Right away, she noticed what a calming presence they had. "Even the way they chew their cud is relaxing to be around because it's very methodical," she says. Lainey was going through a divorce and dealing with a rheumatoid arthritis diagnosis at the time, but even when things got particularly hard, the goats provided relief.

"I found it impossible to be stressed or depressed when I was with them."

She started inviting friends up to the farm for what she called "Goat Happy Hour." Soon, the word spread about Lainey's delightful, stress-relieving furry friends. At one point, she auctioned off a child's birthday party at her farm, and the mom asked if they could do yoga with the goats. And lo, the idea for goat yoga was born.

A baby goat on a yoga student. Photo courtesy of Lainey Morse

Goat yoga went viral so much so that by fall of 2016, Lainey was able to quit her office manager job at a remodeling company to manage her burgeoning goat yoga business full-time. Now she has 10 locations nationwide.

Lainey handles the backend management for all of her locations, and loves that side of the business too, even though it's less goat-related. "I still have my own personal Goat Happy Hour every single day so I still get to spend a lot of time with my goats," says Lainey. "I get the best of both worlds."
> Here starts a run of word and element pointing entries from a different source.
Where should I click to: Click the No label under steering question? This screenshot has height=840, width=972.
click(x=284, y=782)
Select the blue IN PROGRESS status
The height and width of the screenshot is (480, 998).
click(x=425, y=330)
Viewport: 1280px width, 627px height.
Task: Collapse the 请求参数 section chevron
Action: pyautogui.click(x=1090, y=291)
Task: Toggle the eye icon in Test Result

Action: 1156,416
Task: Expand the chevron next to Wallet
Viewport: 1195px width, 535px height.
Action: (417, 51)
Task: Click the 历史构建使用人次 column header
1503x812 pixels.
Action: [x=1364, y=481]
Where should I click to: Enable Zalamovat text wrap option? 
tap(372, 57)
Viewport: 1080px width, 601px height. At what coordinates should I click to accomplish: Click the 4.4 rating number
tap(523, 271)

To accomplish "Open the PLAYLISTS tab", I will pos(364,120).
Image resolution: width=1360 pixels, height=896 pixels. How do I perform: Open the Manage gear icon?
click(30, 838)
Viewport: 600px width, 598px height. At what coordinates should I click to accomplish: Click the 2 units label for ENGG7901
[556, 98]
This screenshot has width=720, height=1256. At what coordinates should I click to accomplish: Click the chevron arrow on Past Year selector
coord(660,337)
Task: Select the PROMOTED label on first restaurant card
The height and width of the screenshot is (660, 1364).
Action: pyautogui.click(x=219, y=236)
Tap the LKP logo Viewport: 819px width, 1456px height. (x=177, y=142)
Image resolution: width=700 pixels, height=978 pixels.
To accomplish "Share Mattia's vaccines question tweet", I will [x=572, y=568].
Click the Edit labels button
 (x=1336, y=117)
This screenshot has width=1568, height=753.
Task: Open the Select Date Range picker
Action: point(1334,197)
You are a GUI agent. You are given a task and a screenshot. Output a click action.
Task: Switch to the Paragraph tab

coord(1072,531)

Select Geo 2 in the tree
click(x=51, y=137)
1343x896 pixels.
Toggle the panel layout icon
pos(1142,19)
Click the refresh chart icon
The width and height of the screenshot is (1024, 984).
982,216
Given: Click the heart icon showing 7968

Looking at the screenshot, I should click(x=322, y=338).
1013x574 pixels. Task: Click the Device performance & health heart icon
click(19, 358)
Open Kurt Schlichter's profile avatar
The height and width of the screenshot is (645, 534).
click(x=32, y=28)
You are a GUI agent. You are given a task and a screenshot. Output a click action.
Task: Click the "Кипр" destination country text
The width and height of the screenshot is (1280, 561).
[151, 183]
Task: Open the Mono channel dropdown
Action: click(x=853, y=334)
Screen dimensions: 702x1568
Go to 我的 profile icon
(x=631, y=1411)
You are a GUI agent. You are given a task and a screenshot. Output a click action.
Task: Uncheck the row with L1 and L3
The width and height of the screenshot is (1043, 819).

Lainey with her goat Fabio. Photo courtesy of Lainey Morse

Since COVID-19 hit, her locations have had to close temporarily. She hopes her yoga locations will be able to resume classes in the spring when the vaccine is more widely available. "I think people will need goat yoga more than ever before, because everyone has been through so much stress in 2020," says Lainey.

Major life changes like Lainey's can come around for any number of reasons. Even if they seem out of left field to some, it doesn't mean they're not the right moves for you. The new FOX series "Call Me Kat", which premieres Sunday, January 3rd after NFL and will continue on Thursday nights beginning January 7th, exemplifies that. The show is centered around Kat, a 39-year old single woman played by Mayim Bialik, who quit her math professor job and spent her life's savings to pursue her dreams to open a Cat Café in Louisville, Kentucky.

Jeff Harry started making similar moves when he was just 10-years-old, and kept making them throughout his life. After seeing the movie "Big,"Jeff knew he wanted to play with toys for a living, so he started writing toy companies asking for next steps. He finally got a response when he was a sophomore in high school — the company told him he needed to become a mechanical engineer first.